On 02/17/2015 05:16 PM, Ellis H. Wilson III wrote:
> On 02/17/2015 04:56 PM, Prentice Bisbal wrote:
>> Why do you think 'Big Data' techniques would be applicable to this?
>>
>> A large amount of data != big data.
>
> Heh.  Let's not pretend like 'big data' means anything of substance 
> now :D.
>
>> 'Big Data' techniques are typically for finding trends in unstructured
>> data from multiple sources, whereas the output of scientific simulations
>> is usually from a single source in some sort of structured format. I
>> just don't see any applicability here whatsoever.
>
> I would argue this is perhaps a bit overly specific.  This might be 
> the typical use case, but certainly there is no reason why Hadoop and 
> MapReduce couldn't be used to do simple filtering of scientific 
> simulation output.  If you were looking for places in a huge output 
> file where temperature is between some set of ranges and elevation 
> also had a specific value, I could certainly see value in applying an 
> easily programmable scaling framework to basically "smart grep" 
> through your data.  Hadoop/MR could certainly help you do that.
I was intentionally being specific. Trying to correct all the lack of 
specificity surrounding the term 'Big Data'. ;)
>
> Many output formats for scientific data are well-structured as you 
> mentioned however, such as HDF5.  This doesn't mean you have a good 
> file system or good parallel programming paradigm to do stupid-simple 
> things with this afterwards.  You just have a good container format.  

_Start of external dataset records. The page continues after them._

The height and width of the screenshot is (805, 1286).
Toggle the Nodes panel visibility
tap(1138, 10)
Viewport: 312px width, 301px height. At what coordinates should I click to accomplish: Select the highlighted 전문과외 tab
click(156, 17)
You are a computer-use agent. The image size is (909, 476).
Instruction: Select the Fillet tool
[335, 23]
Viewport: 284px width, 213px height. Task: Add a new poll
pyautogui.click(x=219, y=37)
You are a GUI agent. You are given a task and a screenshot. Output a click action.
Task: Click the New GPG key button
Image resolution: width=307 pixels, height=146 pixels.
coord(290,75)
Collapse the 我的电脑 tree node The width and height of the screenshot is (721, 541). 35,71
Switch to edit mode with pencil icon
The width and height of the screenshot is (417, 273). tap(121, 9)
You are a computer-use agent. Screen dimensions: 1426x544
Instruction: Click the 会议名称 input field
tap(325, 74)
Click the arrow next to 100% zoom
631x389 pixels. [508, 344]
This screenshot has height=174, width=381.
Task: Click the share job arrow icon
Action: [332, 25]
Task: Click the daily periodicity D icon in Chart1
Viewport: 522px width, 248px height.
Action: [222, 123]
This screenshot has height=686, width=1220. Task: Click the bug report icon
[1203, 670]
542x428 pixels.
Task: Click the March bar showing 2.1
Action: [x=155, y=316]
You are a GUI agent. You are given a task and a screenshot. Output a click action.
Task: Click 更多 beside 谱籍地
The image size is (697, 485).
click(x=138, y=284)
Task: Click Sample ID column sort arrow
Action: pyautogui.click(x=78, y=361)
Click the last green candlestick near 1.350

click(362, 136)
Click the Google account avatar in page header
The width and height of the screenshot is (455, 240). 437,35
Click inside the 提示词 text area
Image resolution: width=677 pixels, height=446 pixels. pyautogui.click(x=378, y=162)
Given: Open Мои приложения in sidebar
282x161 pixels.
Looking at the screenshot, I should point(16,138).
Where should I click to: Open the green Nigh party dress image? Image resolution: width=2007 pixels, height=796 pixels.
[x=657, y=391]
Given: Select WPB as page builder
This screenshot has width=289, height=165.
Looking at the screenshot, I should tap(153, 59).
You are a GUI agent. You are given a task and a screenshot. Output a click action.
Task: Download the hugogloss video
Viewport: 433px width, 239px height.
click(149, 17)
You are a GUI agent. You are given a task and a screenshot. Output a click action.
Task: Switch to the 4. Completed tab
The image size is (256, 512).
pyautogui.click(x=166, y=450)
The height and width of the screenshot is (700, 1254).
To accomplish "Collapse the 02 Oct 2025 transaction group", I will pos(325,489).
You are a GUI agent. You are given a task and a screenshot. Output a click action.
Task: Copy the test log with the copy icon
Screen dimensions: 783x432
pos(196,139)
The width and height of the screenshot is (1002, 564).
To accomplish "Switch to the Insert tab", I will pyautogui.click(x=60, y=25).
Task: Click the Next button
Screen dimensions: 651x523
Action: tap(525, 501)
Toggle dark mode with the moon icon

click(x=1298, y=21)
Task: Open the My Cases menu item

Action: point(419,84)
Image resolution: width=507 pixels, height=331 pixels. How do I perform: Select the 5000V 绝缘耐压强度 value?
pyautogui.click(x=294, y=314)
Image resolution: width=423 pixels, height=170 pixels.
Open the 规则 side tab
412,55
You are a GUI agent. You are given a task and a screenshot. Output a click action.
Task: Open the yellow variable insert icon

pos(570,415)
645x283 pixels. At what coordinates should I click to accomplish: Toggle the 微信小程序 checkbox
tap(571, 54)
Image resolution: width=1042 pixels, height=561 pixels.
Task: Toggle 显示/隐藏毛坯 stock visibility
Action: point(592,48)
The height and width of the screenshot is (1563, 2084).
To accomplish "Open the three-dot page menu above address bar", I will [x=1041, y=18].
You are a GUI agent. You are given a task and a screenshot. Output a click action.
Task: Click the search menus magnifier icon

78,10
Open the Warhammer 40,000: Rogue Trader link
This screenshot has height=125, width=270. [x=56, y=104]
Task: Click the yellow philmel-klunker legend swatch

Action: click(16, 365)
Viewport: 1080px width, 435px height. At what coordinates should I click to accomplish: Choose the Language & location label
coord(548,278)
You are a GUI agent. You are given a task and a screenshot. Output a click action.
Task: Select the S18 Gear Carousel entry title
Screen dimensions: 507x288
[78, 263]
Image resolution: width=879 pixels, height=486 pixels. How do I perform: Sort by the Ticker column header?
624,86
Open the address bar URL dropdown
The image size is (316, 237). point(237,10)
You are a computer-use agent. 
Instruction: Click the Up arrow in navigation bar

> Hadoop could provide the other bits you need. A paper from the HDF5 
> group actually does a decent job of pointing out these kinds of 
> differences, how you might get HDF5 containers in and out of HDFS and 
> what impacts performance:
>
> http://www.hdfgroup.org/HDF5/faq/hadoop.html
>
> As they note in the paper, a recent work (I was lucky enough to talk 
> in the same slot as the author at SC a year back) called SciHadoop 
> works directly with NetCDF formatted files, so that could be another 
> option. Whether or not the source is available for SciHadoop is beyond 
> my knowledge, but a quick google would likely give you that answer.
>
> If you are asking, "should I do weather simulation using Hadoop or 
> some other big data framework," my answer is a resounding NO. There 
> are VERY different (often far more limited) semantics and guarantees 
> in MR than other parallel programming paradigms, and you will almost 
> certainly get burned if you try to shove a climate-shaped peg through 
> the square hole that is MR.  This is probably what Prentice was 
> getting at.

That's EXACTLY what I was getting at. A hammer is a good tool for 
nailing pieces of wood together, but I wouldn't use it to cut down a tree.